Imajinasi Liar Teater Koma dalam Lakon Asmara Raja Dewa

Minggu, 18 November 2018 - 09:32 WIB
Imajinasi “Liar”...
Imajinasi Liar Teater Koma dalam Lakon Asmara Raja Dewa
A A A
Pentas Mahabarata: Asmara Raja Dewa di Graha Bakti Budaya Taman Ismail Marzuki (TIM) Jakarta pada Kamis (15/11) benar-benar menjadi panggung kreatif Teater Koma.

Produksi ke-154 dari kelompok teater yang berdiri sejak 1977 ini memiliki tata artistik berbeda dan bisa dikatakan lebih spektakuler ketimbang produksi-produksi sebelumnya.

Meski tetap memegang teguh pada pakem panggung teater, namun dalam pementasan Mahabarata: Asmara Raja Dewa ini, sang sutradara Nano Riantiarno mencoba berkompromi dengan menghadirkan kecanggihan teknologi animasi dengan visualisasi modern yang begitu memanjakan mata.

Alhasil, cerita yang berlatar di langit dan angkasa ini mampu ditampilkan secara langsung lewat animasi tiga dimensi di atas panggung. Imajinasi tentang perkasanya pertempuran dewa terealisasi dengan apik layaknya menonton film dengan animasi mumpuni.

Sejatinya, teknik penampilan animasi di atas panggung tersebut sudah dilakukan Teater Koma pada pentas sebelumnya yakni Gemintang. Namun, dalam pementasan kali ini animasi ditampilkan dengan proporsi yang lebih banyak dan dipadu dengan efek suara yang sangat mendukung.

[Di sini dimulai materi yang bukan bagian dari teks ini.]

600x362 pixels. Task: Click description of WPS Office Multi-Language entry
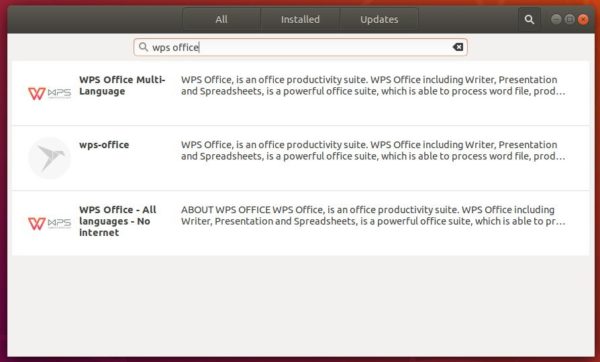pyautogui.click(x=373, y=85)
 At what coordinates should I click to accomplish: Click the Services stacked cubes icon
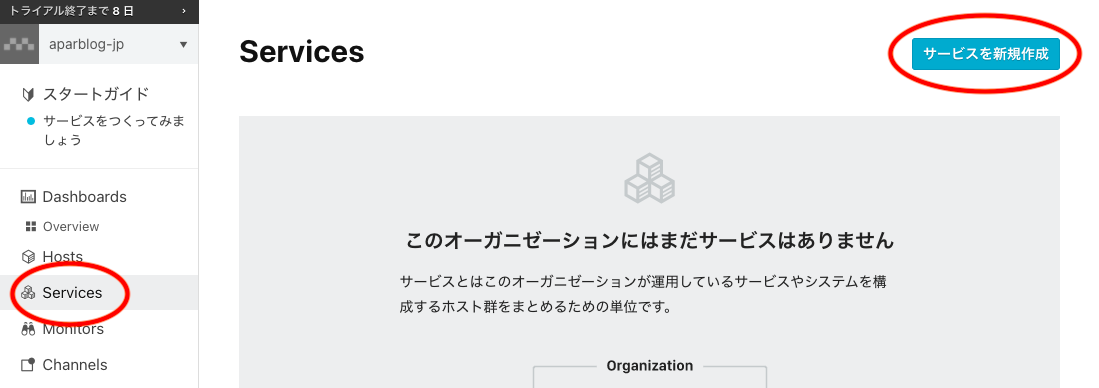[28, 293]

Adegan yang biasanya hanya ada dalam imajinasi pikiran terasa mencuat keluar dan tumpah secara nyata dalam bentuk visual di atas panggung. Muncul menghentak, kemudian membuat hidup seisi panggung dan pecah.

Entakan pertama hadir ketika Antaga (kemudian menjadi Togog) dan Ismaya (kemudian menjadi Semar) bertarung untuk membuktikan siapa yang lebih kuat di antara mereka berdua. Keduanya terbang ke atas langit dan bertempur.

Inovasi yang dihadirkan dalam animasi ini berhasil dijalankan, membuat suasana pertunjukan menjadi lebih hidup dan membuat penonton penasaran mengenai apa lagi yang akan dimunculkan.

Tiba-tiba, layar tipis putih terbentang menutupi panggung, proyektor menembakkan beragam efek, mulai petir, bola dunia, api, asap, dan lainlain. Antaga bertarung dengan Ismaya di belakang semua efek itu, membuat pertarungan menjadi lebih hidup dan sangat dramatis.

Tak sekadar menghadirkan animasi panggung, kecerdasan Rima Ananda-selaku penata busana pementasan-juga sangat luar biasa. Dalam seketika busana dan tampilan karakter para pemain berubah tanpa harus pergi ke belakang panggung layaknya pementasan pada umumnya.

Lagi-lagi, Teater Koma mewujudkan magis di atas panggung, hingga beberapa karakter seperti Ismaya, An taga, Gareng, dan Petruk mampu diceritakan berubah wujud dalam sekejap. Visualisasi dan kostum mutakhir ini tentunya mampu menjadi standar baru pementasan Teater Koma atau mungkin teater lain di Indonesia.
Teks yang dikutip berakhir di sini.